또한, 실시예에서 제안된 방법은 HDP-KS, EMKCA, CTKCCA, MSMDA의 네 가지 다른 이종 결함 예측 방법과 비교될 수 있다. 이종 결함 예측에 대한 경험적 연구는 CTKCCA가 선형 분리 불가분 및 클래스 불균형 문제를 고려하여 가장 잘 수행되며, 그 다음으로 EMKCA가 수행된다고 평가될 수 있다. 메트릭 선택 기반 접근 방식 중에서 HDP-KS가 가장 높은 성능을 보였다. HDP-KS, EMKCA, CTKCCA는 소스 프로젝트를 무작위로 선택했다고 가정했을 때 평가 기준의 평균 또는 중간값을 측정했다. 학습을 위해 타겟 데이터가 필요한 혼합 프로젝트 모델로서의 MSMDA는 매니폴드 판별 정렬을 기반으로 한 다중 소스 선택 방법이다.In addition, the method proposed in the embodiment can be compared with four other heterogeneous defect prediction methods of HDP-KS, EMKCA, CTKCCA, and MSMDA. An empirical study on heterogeneous defect prediction can be evaluated that CTKCCA is best performed considering linear indivisibility and class imbalance problems, followed by EMKCA. Among the metric selection-based approaches, HDP-KS showed the highest performance. HDP-KS, EMKCA, and CTKCCA measured the mean or median of the evaluation criteria assuming that source projects were randomly selected. MSMDA as a mixed project model requiring target data for training is a multi-source selection method based on manifold discriminant sorting.

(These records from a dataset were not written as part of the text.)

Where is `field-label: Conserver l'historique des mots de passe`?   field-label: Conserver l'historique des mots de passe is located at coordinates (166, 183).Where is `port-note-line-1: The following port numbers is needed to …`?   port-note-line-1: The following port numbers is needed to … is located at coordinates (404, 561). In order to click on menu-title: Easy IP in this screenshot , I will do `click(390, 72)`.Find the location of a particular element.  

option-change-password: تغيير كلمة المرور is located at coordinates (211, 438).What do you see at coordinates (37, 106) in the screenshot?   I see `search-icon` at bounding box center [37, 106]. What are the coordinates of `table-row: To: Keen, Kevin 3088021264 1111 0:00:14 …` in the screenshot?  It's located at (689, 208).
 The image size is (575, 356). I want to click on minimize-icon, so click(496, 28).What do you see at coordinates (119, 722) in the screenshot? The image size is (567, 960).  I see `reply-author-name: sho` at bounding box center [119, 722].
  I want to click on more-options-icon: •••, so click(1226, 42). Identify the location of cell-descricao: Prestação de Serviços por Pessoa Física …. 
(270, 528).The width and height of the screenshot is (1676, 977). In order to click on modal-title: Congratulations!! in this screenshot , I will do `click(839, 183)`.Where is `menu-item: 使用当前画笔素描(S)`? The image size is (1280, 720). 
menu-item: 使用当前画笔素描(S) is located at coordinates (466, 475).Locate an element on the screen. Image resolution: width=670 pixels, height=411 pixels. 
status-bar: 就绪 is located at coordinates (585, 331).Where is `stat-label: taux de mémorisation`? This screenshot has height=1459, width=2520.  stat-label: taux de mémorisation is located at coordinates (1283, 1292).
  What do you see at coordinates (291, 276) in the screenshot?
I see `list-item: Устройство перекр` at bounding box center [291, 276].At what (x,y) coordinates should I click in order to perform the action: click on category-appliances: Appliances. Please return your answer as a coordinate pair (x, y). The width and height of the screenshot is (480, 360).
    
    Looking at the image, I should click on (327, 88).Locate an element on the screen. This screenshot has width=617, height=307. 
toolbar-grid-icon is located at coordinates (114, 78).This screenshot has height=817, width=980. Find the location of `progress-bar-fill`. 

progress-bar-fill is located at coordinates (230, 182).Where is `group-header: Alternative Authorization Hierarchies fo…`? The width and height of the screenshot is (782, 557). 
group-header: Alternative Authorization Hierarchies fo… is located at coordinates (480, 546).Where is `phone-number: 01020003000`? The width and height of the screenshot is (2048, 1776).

이러한 이종 결함 예측 기술을 평가하기 위하여 일반적으로 사용되는 두 가지 성능 척도, 즉 effort-불인식 성능 지표(NPI라고도 함)를 위한 AUC와 effort-인식 성능 지표(EPI)를 위한 ACC이 사용될 수 있다. Two commonly used performance metrics can be used to evaluate these heterogeneous defect prediction techniques: AUC for effort-unrecognized performance metric (also called NPI) and ACC for effort-perceived performance metric (EPI).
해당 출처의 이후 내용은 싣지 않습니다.